In order to overcome these barriers and enhance the role of finance in the ecological transition, broad coordination at the international level integrating all the agents involved is essential, given that this is a global challenge and that establishing a common benchmark and regulatory standards so requires it. In this regard, the European Commission’s work to agree on a common taxonomy, such as the Action Plan on Sustainable Finance (presented in 2018) and the working groups created to involve the financial industry in this process is of particular note.
Similarly, it is important that agents have information on climate scenarios10 in order to properly identify, quantify and mitigate environmental risks and exposures. Also, the regulatory framework must be clear and stable in order to help players anticipate and manage the changes associated with this transition towards a more sustainable economy. Of particular note the initiative of the working group of the Financial Stability Board11 – led mainly by investors and asset managers – to improve transparency, truthfulness, comparability and the dissemination of information related to climate risks.
In short, various agents (companies, governments and regulators) have a role to play to support this transition towards an economy that is more sustainable in the long term. This includes the financial sector, as an intermediary between savings and investment. However, in order for this transition to be effectively financed, it is essential to work to eliminate the barriers that limit the development of green finance.
1. According to the EIB, this figure rises to 270 billion euros if we include the investment needs in water and waste management.
2. Sustainable finance channels funds towards investments with a defined social purpose.
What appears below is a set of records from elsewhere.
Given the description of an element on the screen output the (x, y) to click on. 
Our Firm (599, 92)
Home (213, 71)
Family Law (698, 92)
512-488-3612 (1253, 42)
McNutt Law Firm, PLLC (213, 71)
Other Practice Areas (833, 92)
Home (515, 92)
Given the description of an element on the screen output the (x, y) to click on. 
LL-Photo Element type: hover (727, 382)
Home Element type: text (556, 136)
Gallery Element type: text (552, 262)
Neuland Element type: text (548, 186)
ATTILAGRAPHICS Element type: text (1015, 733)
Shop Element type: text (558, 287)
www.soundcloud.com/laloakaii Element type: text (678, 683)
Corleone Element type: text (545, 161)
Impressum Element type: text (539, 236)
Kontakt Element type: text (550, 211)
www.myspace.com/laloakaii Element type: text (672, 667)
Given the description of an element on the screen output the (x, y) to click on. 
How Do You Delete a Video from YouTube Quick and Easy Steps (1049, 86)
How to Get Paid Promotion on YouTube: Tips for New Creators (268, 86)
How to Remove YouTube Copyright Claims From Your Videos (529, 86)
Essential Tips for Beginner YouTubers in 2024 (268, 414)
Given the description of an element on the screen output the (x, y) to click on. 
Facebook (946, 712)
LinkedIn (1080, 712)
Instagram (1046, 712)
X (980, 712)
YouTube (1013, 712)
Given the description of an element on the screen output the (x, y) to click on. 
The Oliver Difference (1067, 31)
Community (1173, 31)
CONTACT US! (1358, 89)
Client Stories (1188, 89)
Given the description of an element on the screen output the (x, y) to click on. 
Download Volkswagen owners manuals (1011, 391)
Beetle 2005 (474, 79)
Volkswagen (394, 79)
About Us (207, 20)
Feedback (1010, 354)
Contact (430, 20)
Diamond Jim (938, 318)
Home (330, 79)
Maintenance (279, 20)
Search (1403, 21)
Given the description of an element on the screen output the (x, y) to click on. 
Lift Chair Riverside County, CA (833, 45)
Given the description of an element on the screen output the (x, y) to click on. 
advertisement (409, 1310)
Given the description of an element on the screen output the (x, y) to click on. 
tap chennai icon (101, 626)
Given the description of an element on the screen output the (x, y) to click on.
3. Green Finance Study Group (2016). «G20 green finance synthesis report». Toronto: G20 Green Finance Study Group.
4. In addition, it remains difficult to accurately quantify and compare the progress of sustainable finance in the financial markets. This, in part, is due to inconsistencies in definitions, classifications and methodologies, as well as due to the lack of data (historical data, by asset type and by region).
5. This is known as greenwashing risk, i.e. the risk that products and services that are presented as being sustainable or environmentally friendly in reality are not.
6. Long-term investors require information on how companies are preparing for the ecological transition, given that better prepared companies can have a competitive advantage over their rivals.
7. See note 4.
8. Linked to the process of adjusting to a low-carbon economy. This includes regulatory changes, those arising from new technologies and changes of preferences that can lead to a revaluation of various assets and create credit exposures for financial institutions.
9. Specifically, companies that invest more intensively in activities with higher risks related to climate change may be more vulnerable to the transition towards a low-carbon economy, which could end up being reflected in lower returns.
10. With homogeneous models that contain disaggregated data and involve the scientific community.